Dans cette jungle qui suit l’apocalypse, Luc Besson imagine une histoire qui reste très simple, faute de dialogues. Son personnage principal, nommé par le scénario comme « L’homme », fuit une tour isolée au milieu d’un désert avec un avion de fortune. Il s’écrase en ville, où il va affronter un autre survivant, nommé « La Brute » : comme son nom l’indique bien, ce dernier veut le tuer sans vrai motif, mais c’est manifestement sa raison d’être. Il parvient à survivre en atterrissant dans un ancien hôpital, où un docteur le recueille et le soigne. Autant le dire, cette histoire n’est pas le point fort du film : Le Dernier Combat manque sans doute de matière pour permettre aux spectateurs de se passionner pour ces personnages résumés à un archétype. C’est un peu dommage d’ailleurs, car Luc Besson a trouvé une excellente idée en clouant le bec à tous ses personnages. Les plus belles scènes sont précisément celles où le docteur et l’homme échangent et leur joie quand ils entendent, après un énorme effort, leur voix est un moment vraiment magnifique. Il y avait peut-être quelque chose à tirer de la relation naissante avec l’étrange prisonnière qui souligne la rareté des femmes dans cet univers, mais le cinéaste préfère la radicalité absolue d’une fin désespérée. C’est un choix respectable, mais Le Dernier Combat perd un peu de sa force en devenant un peu trop simple. Dommage, mais il faut aussi remarquer les bonnes idées du premier film de Luc Besson. La scène d’ouverture où l’on ne comprend pas tout de suite que l’on est dans un univers post-apocalyptique est une réussite, et les idées qui apportent une touche de fantastique au film, comme les pluies de poisson, sont vraiment originales et bien trouvées.
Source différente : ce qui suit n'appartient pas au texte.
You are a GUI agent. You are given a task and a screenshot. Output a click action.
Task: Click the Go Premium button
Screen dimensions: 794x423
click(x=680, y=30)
Le Dernier Combat est un long-métrage très simple, sans doute d’abord pour réduire au maximum son budget — sur ce point, ce fut d’ailleurs un échec, le film ayant coûté au total plus de cinq fois le budget original — et cette économie de moyens est à la fois son point fort et sa principale faiblesse. Le manque d’argent a poussé Luc Besson à trouver des idées parfois très originales pour mettre en place son univers et son histoire, et l’absence totale de parole en est une, incontestablement. En même temps, les acteurs ont beau faire ce qu’ils peuvent, et Jean Reno a beau être déjà impressionnant dans ce rôle de brute un peu bête, l’un de ses tout premiers rôles ; en même temps, l’absence de dialogue réduit les options. Le Dernier Combat est un premier essai intéressant, mais aussi un peu limité. Le long-métrage reste intéressant, ne serait-ce que par curiosité, pour évaluer la distance qui sépare cette première réalisation des derniers projets de Luc Besson.